#### Direction:
Find every line below that contains the word "pixels" and copy each of those lines. Case counts.

#### Exercise material:
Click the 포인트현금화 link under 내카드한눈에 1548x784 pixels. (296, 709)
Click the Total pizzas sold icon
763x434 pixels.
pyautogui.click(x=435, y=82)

---

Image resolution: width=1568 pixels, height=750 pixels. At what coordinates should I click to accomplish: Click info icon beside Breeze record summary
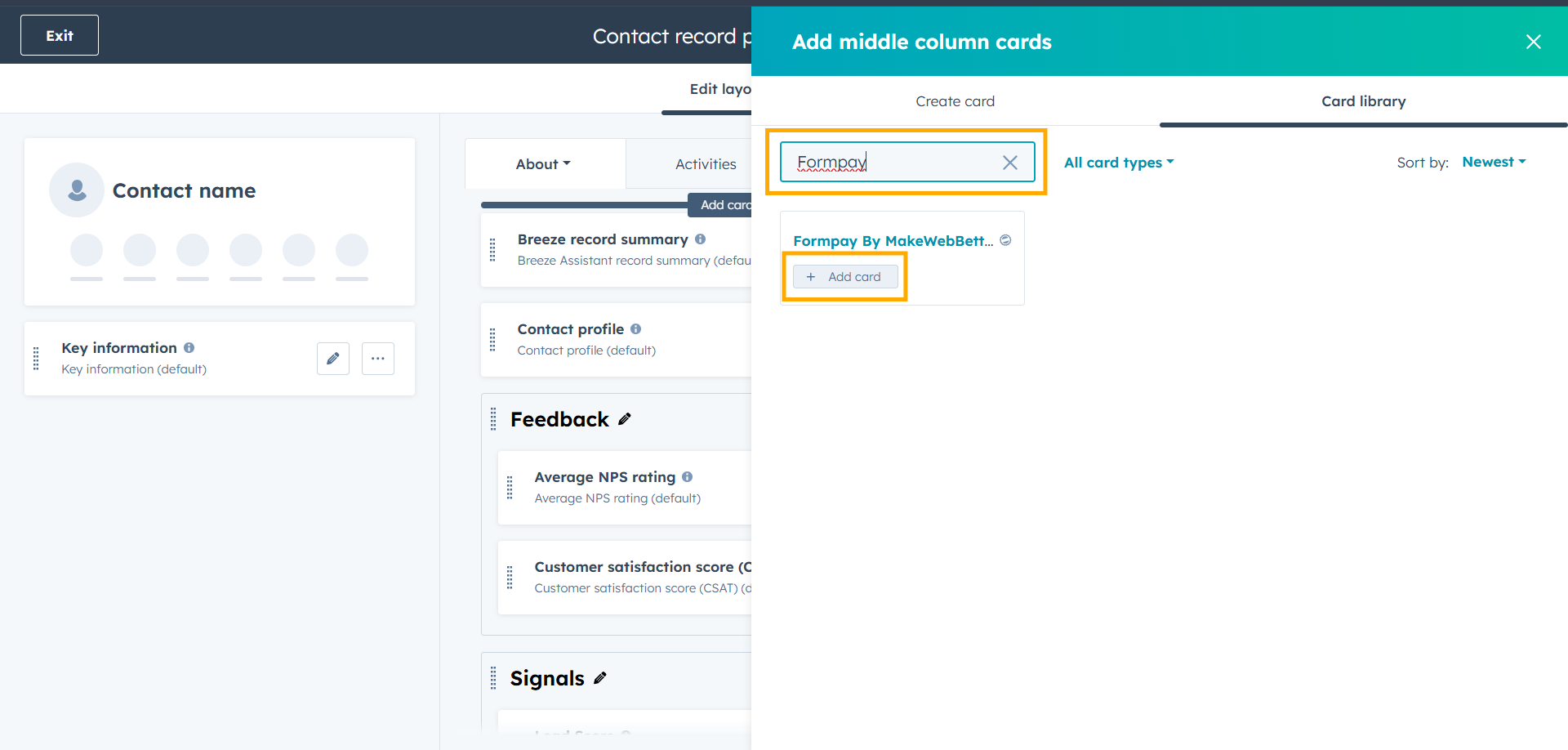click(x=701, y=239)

#### Solution for this exercise:
Click the 포인트현금화 link under 내카드한눈에 1548x784 pixels. (296, 709)
763x434 pixels.
Image resolution: width=1568 pixels, height=750 pixels. At what coordinates should I click to accomplish: Click info icon beside Breeze record summary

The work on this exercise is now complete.